--- DATASET EXCERPTS Enclosed Below ---

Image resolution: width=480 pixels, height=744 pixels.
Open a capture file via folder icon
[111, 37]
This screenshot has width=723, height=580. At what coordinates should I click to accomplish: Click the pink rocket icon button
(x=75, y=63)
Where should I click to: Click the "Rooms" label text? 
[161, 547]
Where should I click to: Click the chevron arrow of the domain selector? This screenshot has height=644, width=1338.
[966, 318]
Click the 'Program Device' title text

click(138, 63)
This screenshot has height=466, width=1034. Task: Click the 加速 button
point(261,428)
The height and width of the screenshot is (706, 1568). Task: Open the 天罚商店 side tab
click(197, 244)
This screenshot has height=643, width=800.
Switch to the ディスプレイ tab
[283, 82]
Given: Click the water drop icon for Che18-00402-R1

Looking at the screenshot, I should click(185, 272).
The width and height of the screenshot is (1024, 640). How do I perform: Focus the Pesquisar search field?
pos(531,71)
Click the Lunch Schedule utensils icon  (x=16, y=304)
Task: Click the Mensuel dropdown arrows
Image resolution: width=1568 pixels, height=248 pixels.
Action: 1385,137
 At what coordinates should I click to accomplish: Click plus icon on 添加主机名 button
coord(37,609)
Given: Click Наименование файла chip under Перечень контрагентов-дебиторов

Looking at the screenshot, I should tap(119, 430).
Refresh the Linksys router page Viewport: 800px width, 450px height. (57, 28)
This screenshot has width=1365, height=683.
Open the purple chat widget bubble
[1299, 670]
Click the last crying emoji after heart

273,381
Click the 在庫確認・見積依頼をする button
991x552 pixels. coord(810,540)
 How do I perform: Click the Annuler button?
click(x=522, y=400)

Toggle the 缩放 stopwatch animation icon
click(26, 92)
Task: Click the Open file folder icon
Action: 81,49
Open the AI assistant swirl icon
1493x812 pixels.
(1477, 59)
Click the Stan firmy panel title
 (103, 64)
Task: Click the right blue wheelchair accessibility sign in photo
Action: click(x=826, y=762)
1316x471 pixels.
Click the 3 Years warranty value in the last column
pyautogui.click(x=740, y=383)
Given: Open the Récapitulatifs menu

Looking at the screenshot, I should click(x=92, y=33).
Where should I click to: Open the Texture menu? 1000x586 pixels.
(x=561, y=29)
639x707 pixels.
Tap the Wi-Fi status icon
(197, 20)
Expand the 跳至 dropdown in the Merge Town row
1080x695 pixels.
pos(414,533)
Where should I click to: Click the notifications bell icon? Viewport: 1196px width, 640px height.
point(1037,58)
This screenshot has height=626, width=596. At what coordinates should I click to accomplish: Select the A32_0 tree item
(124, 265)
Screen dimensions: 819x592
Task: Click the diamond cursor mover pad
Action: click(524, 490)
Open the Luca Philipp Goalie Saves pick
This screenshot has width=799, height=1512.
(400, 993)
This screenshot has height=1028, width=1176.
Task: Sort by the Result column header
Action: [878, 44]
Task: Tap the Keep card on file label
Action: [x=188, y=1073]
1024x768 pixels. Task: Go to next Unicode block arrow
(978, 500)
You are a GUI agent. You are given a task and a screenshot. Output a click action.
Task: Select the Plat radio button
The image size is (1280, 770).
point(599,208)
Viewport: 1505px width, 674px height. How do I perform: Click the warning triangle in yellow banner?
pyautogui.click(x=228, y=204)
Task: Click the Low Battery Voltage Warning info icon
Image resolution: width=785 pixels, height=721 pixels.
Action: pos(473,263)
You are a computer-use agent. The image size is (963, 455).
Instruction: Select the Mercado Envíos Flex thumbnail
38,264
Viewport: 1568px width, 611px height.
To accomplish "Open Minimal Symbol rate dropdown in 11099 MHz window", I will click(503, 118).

--- End of Enclosed DATASET EXCERPTS ---

THE TASK: Retrieve all lines from the data that contain the string "agent".

REPLY TO THE TASK:
You are a GUI agent. You are given a task and a screenshot. Output a click action.
You are a computer-use agent. The image size is (963, 455).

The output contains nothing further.